During the learning process, students will encounter situations that they may find confusing, contradictory to prior beliefs, complex, and uncertain. Reflection is a powerful tool that can be used during a learning experience to enhance connections to one’s self, the community, and the world around us. While instructors often hold the ability to reflect as an expectation for students, we don’t often provide instruction on effective reflection techniques. This resource bulletin outlines what reflection can entail, and what it is not, in addition to tips on implementing reflection in the classroom, types of reflection practices, and further reading on reflection as a learning tool.

 

Reflection – What it is and what is isn’t?

Reflection isn’t

  •  Didactic retelling of events.
  • A straight-forward exercise to ‘sum up’ experiences.
  •  A “one size fits all” activity for classroom learning.

Reflection is

  • Critical thinking and analysis that supports learning objectives.
  • Fostering independence in learners through their generation of questions that they then are inspired to answer.
  • The activation of learning by making connections from academic content to other contexts. 

Tips on Reflection in the Classroom

  • Tips on Reflection in the Classroom
  • Base reflection activities on identified student learning outcomes
    Use critical reflection continuously throughout the learning experience – before, during, and after. Reflection shouldn’t be saved for at the end- it is ongoing!
  • View reflection as a way to enhance learning

 

Methods for Reflection in Learning

Reflection in a “reflexive pedagogical balancing act of attending to different levels of reflection as a way to stimulate focused, thoughtful and reasoned reflections that show evidence of new ways of thinking and doing” (Ryan 2012).

Methods of Reflection

Description 

Story-telling

Students create a “story” about their learning experience. The act of writing the story (or paper) helps facilitate connections and allows student to reflect on the story of themselves as they have moved through their learning process.

Journals

Can be private, individual, or shared. Journals can be a collaborative effort between students where one student reflects on their learning on the top half of the page and a peer responds on the bottom half.

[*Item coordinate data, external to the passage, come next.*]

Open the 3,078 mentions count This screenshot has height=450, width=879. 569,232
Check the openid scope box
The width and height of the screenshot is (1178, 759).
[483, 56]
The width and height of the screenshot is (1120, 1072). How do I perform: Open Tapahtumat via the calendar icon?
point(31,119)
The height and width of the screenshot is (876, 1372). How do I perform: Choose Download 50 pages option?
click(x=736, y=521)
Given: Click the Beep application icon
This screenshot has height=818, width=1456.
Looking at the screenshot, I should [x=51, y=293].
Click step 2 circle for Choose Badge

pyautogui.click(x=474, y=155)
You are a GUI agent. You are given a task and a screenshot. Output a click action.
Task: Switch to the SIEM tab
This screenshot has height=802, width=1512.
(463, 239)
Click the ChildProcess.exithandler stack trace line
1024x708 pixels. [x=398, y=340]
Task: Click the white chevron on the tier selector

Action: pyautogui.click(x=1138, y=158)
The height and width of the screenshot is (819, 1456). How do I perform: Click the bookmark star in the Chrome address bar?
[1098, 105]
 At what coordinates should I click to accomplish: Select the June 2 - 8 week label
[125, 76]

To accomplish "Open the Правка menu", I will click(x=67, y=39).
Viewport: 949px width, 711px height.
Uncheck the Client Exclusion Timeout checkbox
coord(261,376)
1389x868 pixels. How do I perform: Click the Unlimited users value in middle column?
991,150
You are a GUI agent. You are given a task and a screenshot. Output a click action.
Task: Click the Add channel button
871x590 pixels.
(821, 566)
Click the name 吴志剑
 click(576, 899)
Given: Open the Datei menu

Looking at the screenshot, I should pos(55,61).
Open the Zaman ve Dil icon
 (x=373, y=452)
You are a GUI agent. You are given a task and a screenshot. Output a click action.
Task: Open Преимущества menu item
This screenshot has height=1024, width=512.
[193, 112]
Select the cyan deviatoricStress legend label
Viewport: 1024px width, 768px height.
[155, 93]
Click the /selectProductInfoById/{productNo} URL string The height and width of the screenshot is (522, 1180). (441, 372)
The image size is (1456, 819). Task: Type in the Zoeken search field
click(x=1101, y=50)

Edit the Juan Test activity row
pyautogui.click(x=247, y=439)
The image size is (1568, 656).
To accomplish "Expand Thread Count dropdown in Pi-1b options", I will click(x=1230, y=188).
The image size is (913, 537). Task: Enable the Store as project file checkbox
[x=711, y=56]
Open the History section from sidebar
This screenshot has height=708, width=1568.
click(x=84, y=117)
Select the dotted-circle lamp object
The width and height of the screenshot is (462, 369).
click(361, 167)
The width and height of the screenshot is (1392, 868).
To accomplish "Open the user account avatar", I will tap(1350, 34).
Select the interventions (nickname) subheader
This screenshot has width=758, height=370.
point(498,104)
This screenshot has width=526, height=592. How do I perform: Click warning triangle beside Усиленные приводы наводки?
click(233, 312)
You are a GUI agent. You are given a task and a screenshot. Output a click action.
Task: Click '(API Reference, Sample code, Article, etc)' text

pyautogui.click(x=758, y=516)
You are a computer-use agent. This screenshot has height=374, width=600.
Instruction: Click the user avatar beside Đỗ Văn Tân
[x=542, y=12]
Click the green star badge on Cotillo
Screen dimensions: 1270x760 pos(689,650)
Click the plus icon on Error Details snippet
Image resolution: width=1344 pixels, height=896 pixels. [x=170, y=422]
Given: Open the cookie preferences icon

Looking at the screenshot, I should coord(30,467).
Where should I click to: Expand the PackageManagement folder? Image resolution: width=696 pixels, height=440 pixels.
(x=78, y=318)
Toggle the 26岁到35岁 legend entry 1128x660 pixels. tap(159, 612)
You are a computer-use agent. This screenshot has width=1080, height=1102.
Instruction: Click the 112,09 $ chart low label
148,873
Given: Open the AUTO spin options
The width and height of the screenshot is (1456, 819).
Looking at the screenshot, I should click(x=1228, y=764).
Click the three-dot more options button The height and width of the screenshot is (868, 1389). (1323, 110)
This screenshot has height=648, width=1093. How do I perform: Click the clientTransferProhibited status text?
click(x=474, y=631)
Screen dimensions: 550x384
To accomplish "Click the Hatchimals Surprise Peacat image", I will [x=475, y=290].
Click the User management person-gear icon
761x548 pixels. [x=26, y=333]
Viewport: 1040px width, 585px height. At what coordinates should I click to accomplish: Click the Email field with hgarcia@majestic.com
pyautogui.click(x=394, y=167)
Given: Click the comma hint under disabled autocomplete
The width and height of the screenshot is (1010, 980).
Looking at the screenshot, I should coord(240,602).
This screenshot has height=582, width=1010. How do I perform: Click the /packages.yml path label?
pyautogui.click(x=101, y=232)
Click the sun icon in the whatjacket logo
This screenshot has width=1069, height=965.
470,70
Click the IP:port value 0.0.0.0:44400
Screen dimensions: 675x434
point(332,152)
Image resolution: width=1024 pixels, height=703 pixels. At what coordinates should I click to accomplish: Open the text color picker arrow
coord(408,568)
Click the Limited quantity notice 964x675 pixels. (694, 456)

Structured/Free Structured Conversations

Done in smaller groups or as a class and allows for students to share ideas about learning based on an open ended question. Conversation length can vary.

Quick-Write

Students respond in 1-2 minutes to an open ended prompt. Quick-write leaves student the ability to reflect on the elements they found most striking or important. Students can also revisit their writing at a later date and use it as a prompt for their next quick-write. 

Concept Maps

Students create a visual diagram of a topic or concept, and uses the diagram to make connections to other ideas. Can be built over a period of time as student’s learning expands and allows for more connections.